Il Movimento Agende Rosse ha reso noto il programma, ancora in fase di aggiornamento, delle iniziative organizzate a Palermo per commemorare il 34° anniversario della strage di via D’Amelio, l’attentato mafioso del 19 luglio 1992 in cui persero la vita il magistrato Paolo Borsellino e gli agenti della scorta Emanuela Loi, Agostino Catalano, Claudio Traina, Eddie Walter Cosina e Vincenzo Li Muli.
Le commemorazioni si articoleranno in una tre giorni di incontri, dibattiti, presentazioni di libri, proiezioni e momenti di riflessione dedicati alla memoria delle vittime e alla ricerca della verità sulle stragi di mafia.
Il programma prenderà il via venerdì 17 luglio alle ore 16 con la celebrazione dell’undicesimo compleanno della Casa di Paolo, in via della Vetriera, nel quartiere Kalsa. La giornata proseguirà con una partita di calcetto e con la presentazione del libro “La Casa di Paolo. I picciriddi della Kalsa e l’amore che cambia i destini”, scritto da Roberta Gatani.
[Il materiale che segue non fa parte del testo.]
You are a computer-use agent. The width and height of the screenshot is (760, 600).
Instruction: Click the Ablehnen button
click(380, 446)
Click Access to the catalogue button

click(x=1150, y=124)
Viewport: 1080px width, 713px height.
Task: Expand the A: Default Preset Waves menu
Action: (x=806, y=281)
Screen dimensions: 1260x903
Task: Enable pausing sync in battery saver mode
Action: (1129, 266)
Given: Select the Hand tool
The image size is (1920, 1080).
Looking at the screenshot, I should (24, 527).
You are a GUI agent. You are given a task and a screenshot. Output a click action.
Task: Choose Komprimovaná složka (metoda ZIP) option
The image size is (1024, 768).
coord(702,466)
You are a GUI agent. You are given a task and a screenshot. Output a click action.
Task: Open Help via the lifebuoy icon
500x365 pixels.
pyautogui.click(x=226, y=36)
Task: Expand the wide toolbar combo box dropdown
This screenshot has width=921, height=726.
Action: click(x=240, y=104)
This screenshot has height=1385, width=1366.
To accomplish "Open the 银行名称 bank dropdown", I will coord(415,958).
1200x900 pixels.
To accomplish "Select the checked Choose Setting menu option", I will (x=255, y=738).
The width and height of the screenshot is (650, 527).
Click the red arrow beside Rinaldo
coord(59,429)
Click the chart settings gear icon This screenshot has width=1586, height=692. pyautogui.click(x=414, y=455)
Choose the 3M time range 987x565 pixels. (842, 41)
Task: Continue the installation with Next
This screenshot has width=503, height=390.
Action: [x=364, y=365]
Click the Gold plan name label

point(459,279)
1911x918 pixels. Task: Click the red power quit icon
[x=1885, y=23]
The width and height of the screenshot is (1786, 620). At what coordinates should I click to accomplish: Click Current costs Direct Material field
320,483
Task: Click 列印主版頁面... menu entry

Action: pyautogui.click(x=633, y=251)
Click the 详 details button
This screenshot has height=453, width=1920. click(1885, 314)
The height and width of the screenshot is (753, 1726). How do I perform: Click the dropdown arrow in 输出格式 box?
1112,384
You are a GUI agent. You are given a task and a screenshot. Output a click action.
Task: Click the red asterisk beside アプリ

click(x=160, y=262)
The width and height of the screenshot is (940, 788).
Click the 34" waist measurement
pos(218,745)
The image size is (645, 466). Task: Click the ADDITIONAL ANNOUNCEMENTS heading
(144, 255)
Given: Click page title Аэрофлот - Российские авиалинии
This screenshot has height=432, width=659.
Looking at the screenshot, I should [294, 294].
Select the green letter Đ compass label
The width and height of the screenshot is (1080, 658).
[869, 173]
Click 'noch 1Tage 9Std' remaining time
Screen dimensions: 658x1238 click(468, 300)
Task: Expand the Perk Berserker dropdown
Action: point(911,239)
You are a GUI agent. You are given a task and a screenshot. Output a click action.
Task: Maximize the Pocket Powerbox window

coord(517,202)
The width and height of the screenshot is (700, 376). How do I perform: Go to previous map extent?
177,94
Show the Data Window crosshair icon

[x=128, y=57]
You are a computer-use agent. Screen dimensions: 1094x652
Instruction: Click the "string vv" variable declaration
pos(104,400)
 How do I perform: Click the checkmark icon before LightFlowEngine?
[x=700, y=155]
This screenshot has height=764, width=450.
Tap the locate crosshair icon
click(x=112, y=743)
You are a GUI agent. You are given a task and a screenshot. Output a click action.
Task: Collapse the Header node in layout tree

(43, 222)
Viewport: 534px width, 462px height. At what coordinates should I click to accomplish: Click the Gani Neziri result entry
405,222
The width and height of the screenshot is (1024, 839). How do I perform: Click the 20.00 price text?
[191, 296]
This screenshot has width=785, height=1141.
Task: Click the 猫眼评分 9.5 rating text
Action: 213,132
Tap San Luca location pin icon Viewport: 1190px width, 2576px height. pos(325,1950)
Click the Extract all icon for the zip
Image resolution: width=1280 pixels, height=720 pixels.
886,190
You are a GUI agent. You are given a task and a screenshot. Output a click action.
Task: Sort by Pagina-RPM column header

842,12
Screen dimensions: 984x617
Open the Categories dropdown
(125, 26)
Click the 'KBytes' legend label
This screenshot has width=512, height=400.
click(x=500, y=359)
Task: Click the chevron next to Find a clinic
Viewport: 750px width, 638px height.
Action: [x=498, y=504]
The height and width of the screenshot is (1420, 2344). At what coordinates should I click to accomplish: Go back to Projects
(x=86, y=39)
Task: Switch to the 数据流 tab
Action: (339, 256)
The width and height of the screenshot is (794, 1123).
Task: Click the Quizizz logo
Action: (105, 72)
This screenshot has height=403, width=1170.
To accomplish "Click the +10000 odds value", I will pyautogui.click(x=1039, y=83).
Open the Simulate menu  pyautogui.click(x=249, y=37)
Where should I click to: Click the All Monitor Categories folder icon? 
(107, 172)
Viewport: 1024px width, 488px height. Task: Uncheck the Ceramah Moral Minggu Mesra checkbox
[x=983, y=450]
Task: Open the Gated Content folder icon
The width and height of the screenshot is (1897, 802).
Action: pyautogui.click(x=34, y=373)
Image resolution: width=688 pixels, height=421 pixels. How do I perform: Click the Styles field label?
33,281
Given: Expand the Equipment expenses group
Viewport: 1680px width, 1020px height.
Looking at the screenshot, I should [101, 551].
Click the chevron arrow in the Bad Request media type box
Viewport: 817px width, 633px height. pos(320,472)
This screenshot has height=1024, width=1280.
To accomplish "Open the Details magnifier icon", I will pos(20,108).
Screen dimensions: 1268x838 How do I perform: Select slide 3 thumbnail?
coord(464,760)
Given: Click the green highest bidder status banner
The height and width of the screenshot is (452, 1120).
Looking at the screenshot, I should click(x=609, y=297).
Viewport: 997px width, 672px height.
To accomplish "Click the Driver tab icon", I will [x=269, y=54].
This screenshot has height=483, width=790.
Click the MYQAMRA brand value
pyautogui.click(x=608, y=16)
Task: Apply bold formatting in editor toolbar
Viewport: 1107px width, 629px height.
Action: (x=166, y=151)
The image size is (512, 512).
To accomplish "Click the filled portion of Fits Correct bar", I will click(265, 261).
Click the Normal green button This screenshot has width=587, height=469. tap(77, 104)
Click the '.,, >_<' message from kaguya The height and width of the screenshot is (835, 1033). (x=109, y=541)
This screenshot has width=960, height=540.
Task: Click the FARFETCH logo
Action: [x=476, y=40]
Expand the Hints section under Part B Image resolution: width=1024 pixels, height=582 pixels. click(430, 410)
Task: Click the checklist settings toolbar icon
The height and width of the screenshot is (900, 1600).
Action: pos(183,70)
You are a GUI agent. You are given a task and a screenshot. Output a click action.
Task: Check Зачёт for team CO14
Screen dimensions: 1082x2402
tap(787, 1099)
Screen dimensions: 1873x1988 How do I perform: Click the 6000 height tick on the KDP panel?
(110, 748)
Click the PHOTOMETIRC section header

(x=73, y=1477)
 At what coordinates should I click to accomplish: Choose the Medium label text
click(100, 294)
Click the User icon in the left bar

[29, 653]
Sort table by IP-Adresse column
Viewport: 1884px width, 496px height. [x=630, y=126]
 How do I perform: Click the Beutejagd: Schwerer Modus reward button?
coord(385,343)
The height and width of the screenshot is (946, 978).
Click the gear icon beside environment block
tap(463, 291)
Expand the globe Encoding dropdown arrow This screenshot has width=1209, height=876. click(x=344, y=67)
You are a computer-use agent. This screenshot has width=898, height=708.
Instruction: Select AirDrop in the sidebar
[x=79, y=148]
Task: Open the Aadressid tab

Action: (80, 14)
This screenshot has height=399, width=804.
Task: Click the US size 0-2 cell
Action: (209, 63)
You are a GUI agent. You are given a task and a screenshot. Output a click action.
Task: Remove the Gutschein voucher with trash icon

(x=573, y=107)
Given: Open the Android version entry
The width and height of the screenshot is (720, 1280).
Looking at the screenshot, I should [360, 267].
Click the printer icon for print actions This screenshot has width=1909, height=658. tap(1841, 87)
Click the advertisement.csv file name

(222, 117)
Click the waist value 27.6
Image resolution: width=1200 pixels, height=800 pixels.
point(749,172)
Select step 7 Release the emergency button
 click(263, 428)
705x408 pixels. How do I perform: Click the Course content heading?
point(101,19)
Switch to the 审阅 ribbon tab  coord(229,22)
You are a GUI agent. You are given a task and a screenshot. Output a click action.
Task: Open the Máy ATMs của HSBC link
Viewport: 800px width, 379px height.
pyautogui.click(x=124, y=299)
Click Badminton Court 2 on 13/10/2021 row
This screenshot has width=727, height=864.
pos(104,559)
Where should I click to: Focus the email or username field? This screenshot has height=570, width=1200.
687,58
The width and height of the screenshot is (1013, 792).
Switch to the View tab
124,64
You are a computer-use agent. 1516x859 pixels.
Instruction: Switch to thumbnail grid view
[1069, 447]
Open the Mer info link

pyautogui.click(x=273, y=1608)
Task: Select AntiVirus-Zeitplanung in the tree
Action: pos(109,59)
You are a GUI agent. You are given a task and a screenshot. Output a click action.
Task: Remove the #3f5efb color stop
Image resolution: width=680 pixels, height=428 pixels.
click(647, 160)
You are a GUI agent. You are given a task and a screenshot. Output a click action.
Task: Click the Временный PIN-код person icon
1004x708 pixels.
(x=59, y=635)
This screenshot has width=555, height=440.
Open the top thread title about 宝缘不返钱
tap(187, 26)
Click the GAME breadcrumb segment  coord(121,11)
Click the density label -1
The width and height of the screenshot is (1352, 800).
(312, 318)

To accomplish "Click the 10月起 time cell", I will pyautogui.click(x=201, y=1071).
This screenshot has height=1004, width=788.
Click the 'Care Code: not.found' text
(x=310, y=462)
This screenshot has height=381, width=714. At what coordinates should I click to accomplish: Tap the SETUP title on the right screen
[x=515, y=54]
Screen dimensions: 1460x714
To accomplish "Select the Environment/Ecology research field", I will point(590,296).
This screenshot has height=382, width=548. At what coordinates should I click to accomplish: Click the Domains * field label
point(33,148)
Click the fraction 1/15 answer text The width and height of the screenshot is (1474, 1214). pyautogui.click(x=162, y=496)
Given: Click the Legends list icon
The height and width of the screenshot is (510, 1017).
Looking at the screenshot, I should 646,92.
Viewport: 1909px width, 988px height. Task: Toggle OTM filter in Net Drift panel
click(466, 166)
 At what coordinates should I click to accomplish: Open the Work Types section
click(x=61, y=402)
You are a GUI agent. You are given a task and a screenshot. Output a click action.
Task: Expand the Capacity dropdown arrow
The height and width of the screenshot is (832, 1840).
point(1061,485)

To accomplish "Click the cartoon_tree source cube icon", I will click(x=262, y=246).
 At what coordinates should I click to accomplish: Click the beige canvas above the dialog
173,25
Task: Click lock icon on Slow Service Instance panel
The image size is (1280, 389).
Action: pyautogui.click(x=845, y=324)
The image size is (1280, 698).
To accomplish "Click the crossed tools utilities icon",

Sabato 18 luglio si aprirà con la proiezione del docufilm “Solo Cinquantasette giorni”, realizzato da Gianni Molica. Nel pomeriggio sarà presentato il volume “Fuori la mafia dallo Stato. Un’agenda rossa nel cuore”, curato da Salvatore Borsellino e Cristina Pacella. Alle 18.30, ai Cantieri Culturali alla Zisa, spazio al libro “Stato-mafia – La guerra dei trent’anni”, con gli autori Stefano Baudino e Heiner Koenig. All’incontro parteciperanno anche il senatore Roberto Scarpinato e il procuratore della Repubblica di Reggio Emilia Gaetano Paci.
Le iniziative culmineranno domenica 19 luglio in via D’Amelio, luogo della strage. Nel corso della giornata si alterneranno gli interventi dei familiari delle vittime, delle associazioni e delle realtà giovanili palermitane, oltre a spettacoli teatrali e alla conferenza “La verità oltre l’oblio di Stato”, che vedrà la partecipazione di magistrati, avvocati, giornalisti e rappresentanti del mondo della cultura.
Alle 16.58, l’ora dell’esplosione che il 19 luglio 1992 sconvolse Palermo, è previsto il tradizionale minuto di silenzio, accompagnato dalla lettura della poesia “Giudice Paolo” di Marilena Monti, in ricordo del magistrato e degli agenti della sua scorta caduti nell’attentato mafioso.